Let’s talk about underwear.

Specifically, a piece of underwear that supports we women through thick and thin.

Over the highest mountains, through the sweatiest yoga sessions, in rainstorms, on beach days, at the office, and on adventures these protect and support our assets faithfully.

I’m talking about your bras, ladies.

Whether you’re cultivating form or function, indulging your flirty side with crafty lace, your athletic side with rib-hugging elastic, or your gotta-sleep-now side, we’ve all got a bra for every activity.

And when you travel, you want a bra that makes your trip easier, more comfortable, and less nipply (if that’s not your thing).

The 3 Bras to Travel With

If you’re like most women traveling, you’ll pack a minimum of two bras, wearing one bra and packing a spare.
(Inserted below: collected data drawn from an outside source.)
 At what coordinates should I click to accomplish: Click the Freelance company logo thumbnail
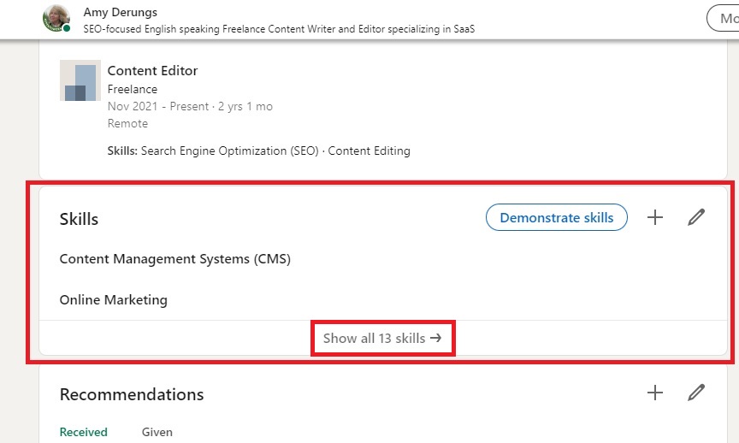pyautogui.click(x=80, y=81)
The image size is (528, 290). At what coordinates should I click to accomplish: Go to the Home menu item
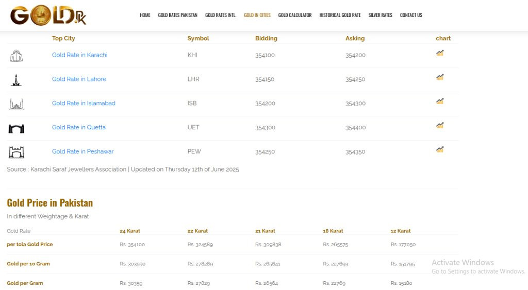point(145,15)
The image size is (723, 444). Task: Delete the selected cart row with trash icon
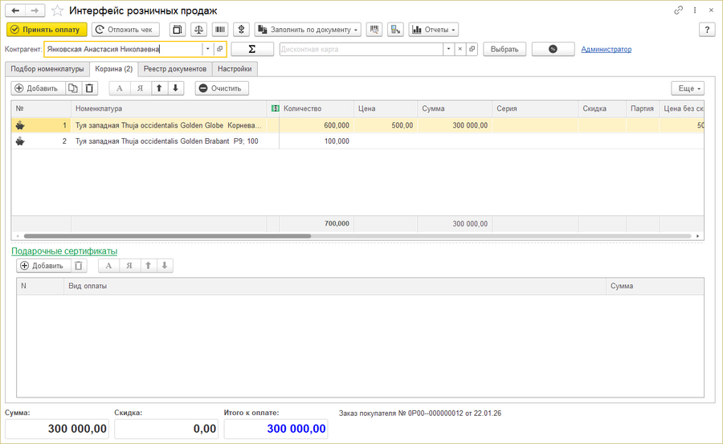[90, 88]
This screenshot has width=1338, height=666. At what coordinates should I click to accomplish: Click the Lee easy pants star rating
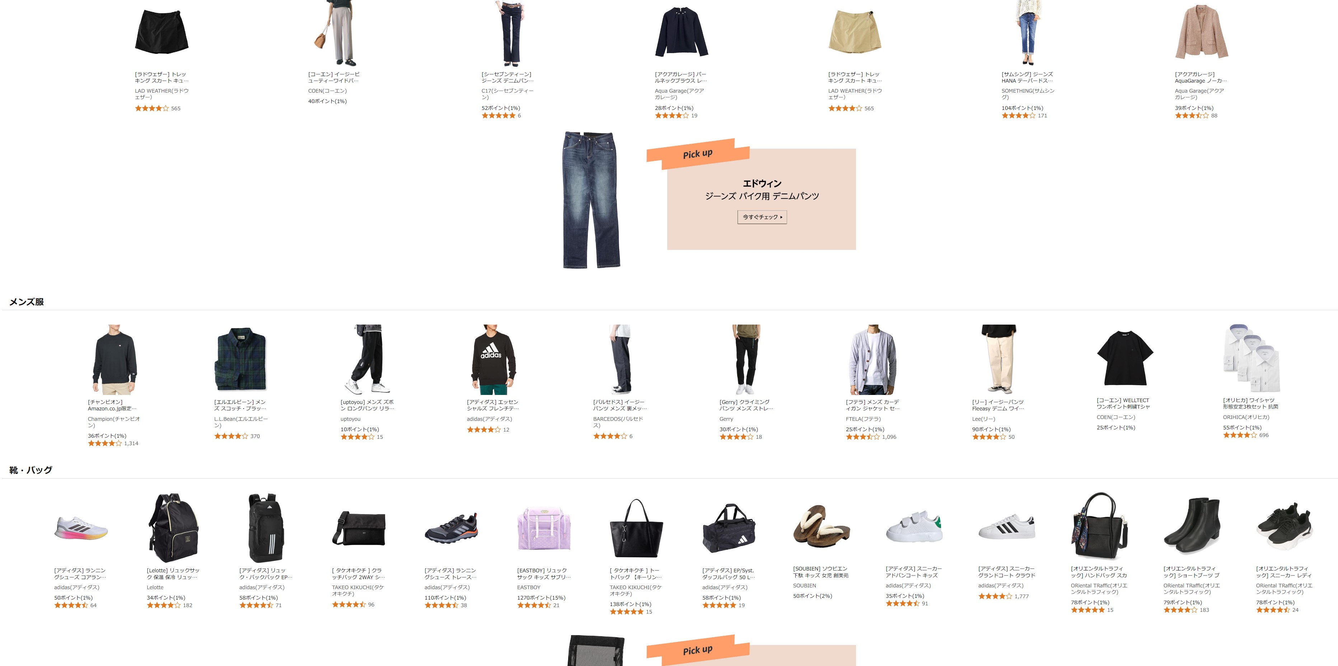coord(989,437)
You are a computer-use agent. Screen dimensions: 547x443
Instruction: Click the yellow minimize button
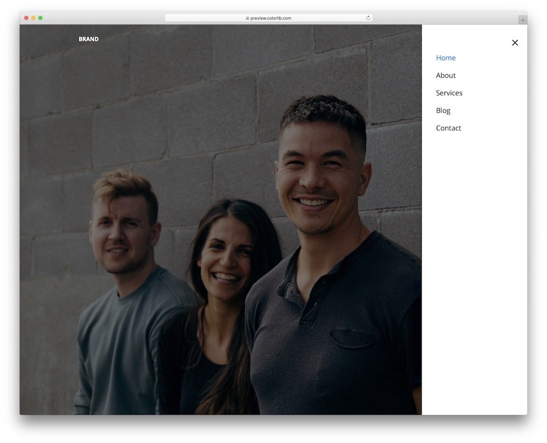(33, 18)
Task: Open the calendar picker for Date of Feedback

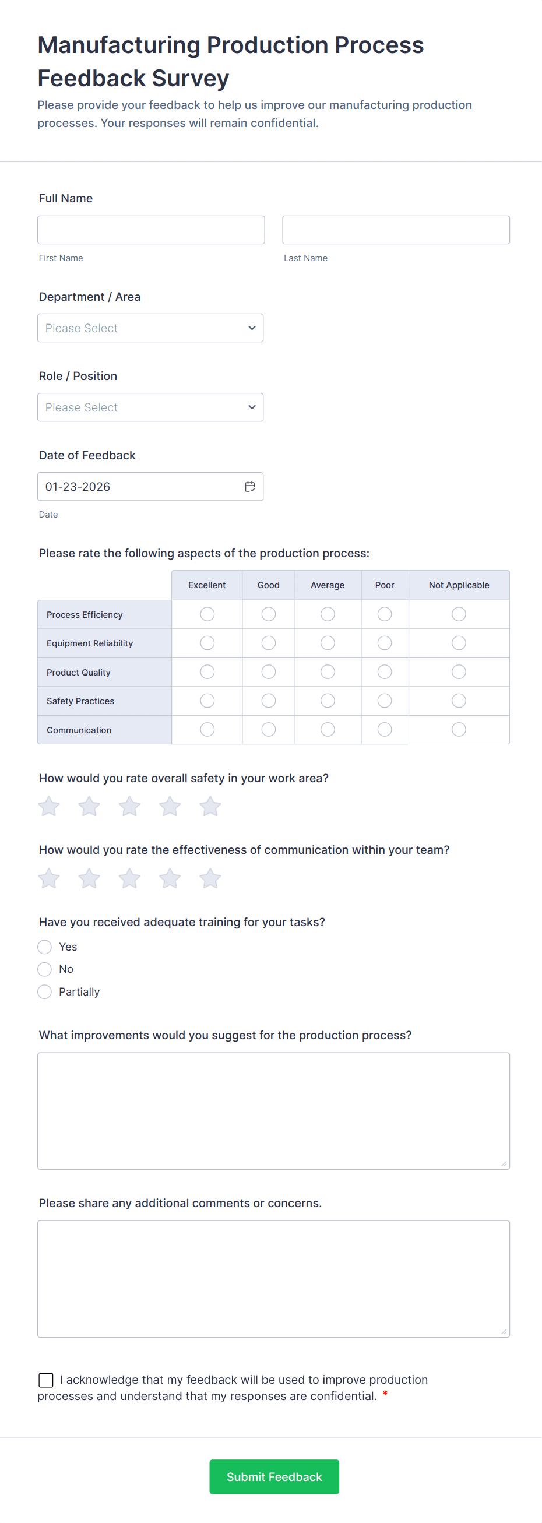Action: pos(249,486)
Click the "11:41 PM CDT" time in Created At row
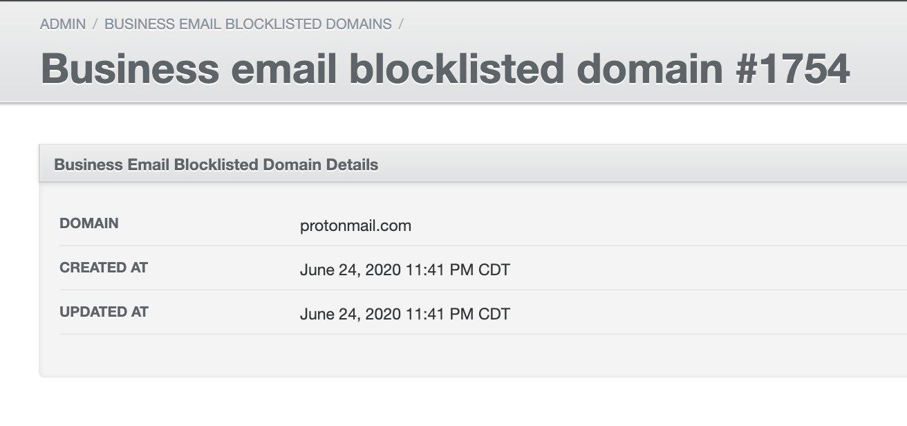The width and height of the screenshot is (907, 426). click(458, 270)
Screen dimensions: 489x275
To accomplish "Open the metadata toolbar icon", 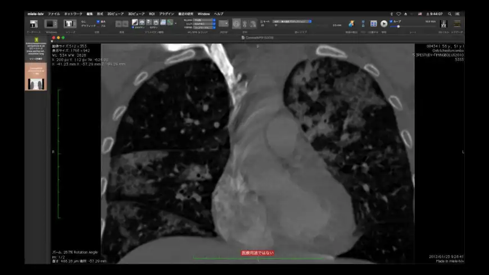I will 458,24.
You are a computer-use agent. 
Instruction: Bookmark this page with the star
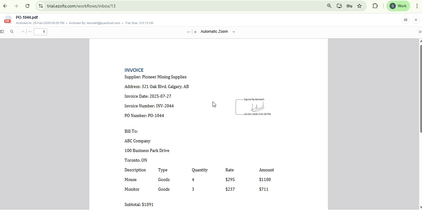(360, 6)
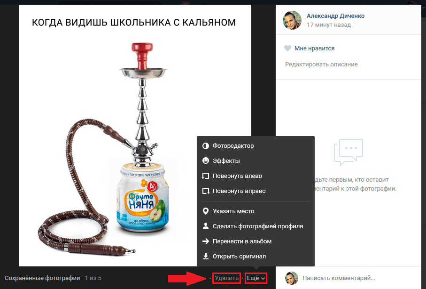This screenshot has height=289, width=426.
Task: Open Александр Диченко profile link
Action: pyautogui.click(x=335, y=16)
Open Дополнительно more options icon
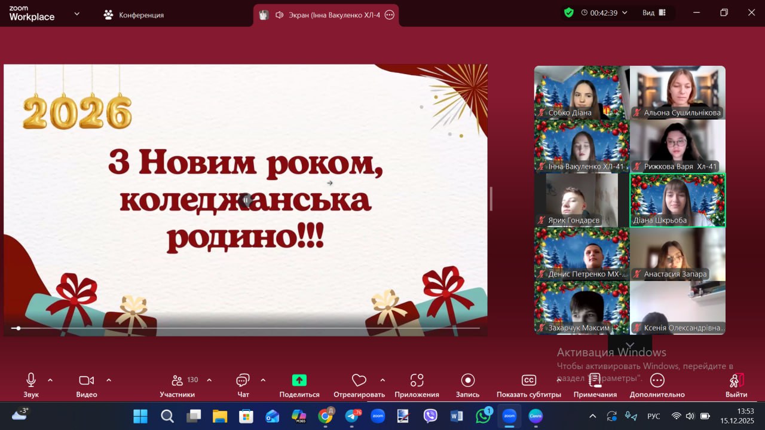The image size is (765, 430). (657, 380)
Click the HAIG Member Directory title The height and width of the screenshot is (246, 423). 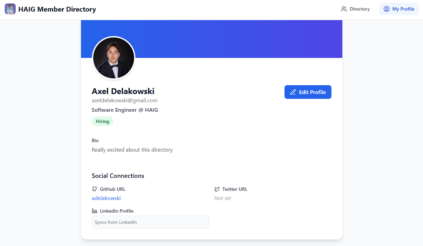point(57,9)
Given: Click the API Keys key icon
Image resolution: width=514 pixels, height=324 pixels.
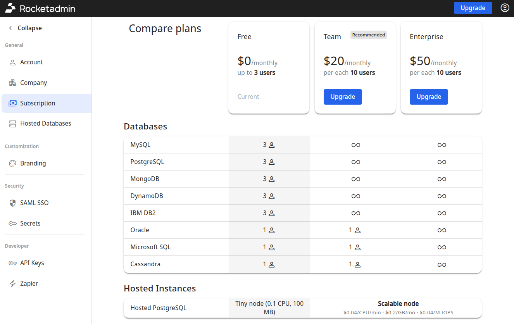Looking at the screenshot, I should (x=13, y=263).
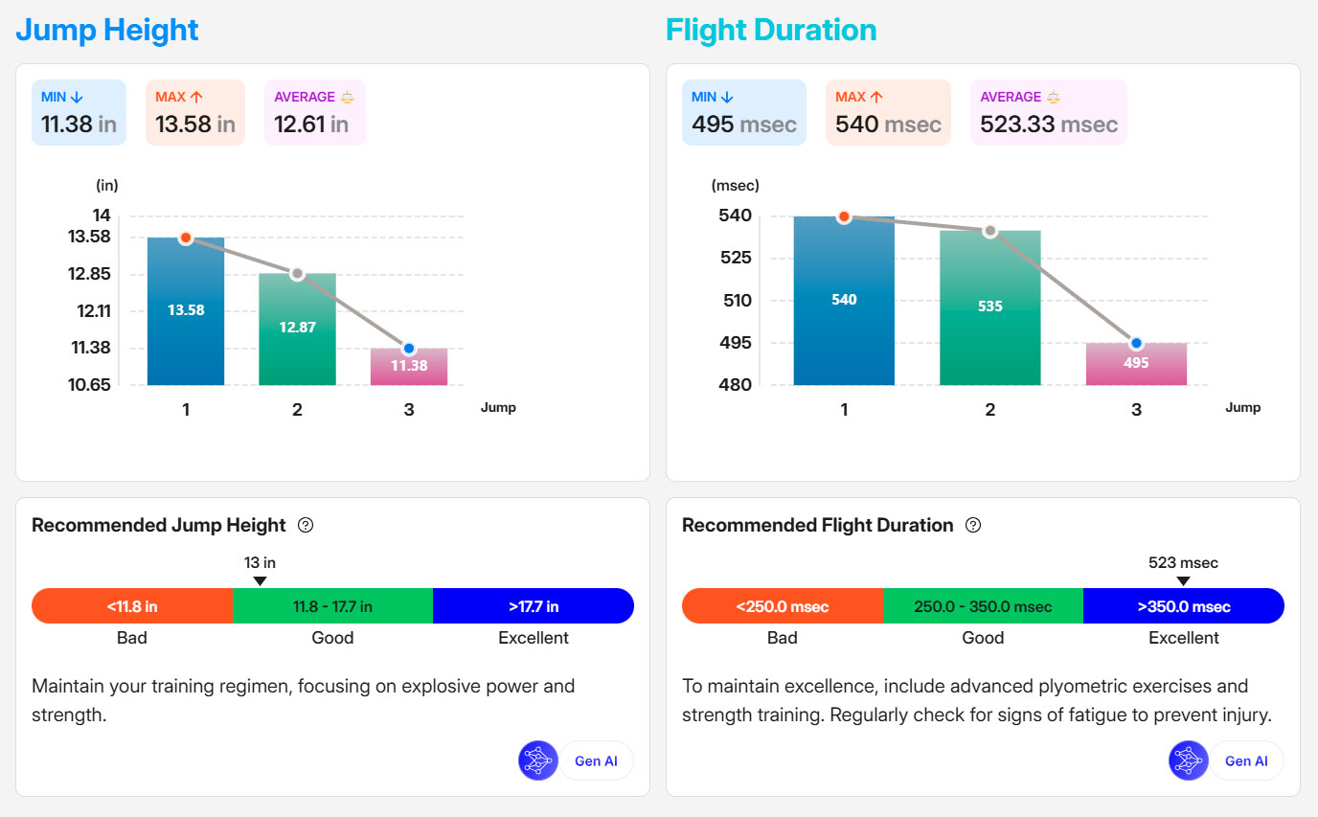Click the Flight Duration AVERAGE scale icon
The image size is (1318, 817).
click(x=1054, y=97)
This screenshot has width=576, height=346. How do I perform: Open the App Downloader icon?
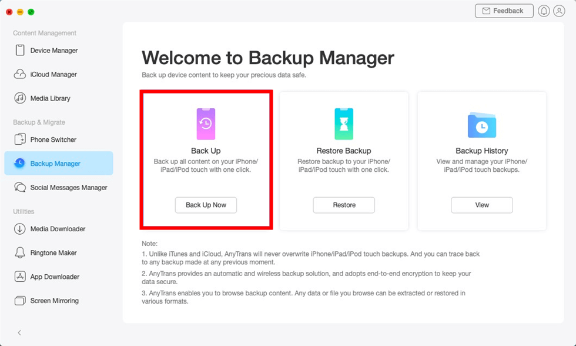[20, 277]
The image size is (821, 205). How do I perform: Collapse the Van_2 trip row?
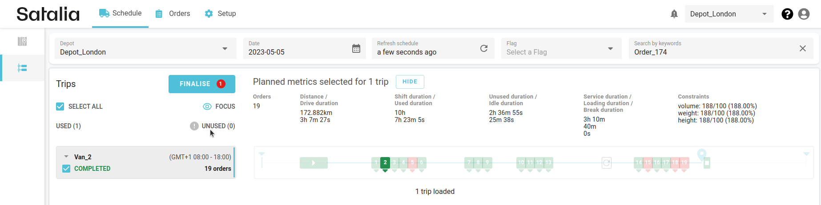pyautogui.click(x=66, y=157)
With that minimalist approach, you can wash one bra and, as it dries, you can wear the other.

Depending your girls’ size, need for support, and your activities, you may need to travel with three bras: Sports, convertible, and t-shirt bra.

If you’re engaging in less active adventures (or are smaller than a B-cup), you can probably get away without the sports bra.

Sports Bra

Can’t make it through a day without a good sweaty run or a hot yoga session? Pack a sports bra.

Need some extra support for your boobs on roads filled with potholes? Pack a sports bra.

This is the only time you’ll ever hear me say this, so listen closely. Pack two sports bras if you answered yes to both of the questions above. You can wear one for your next day’s activities while the other bra is drying. Click to continue…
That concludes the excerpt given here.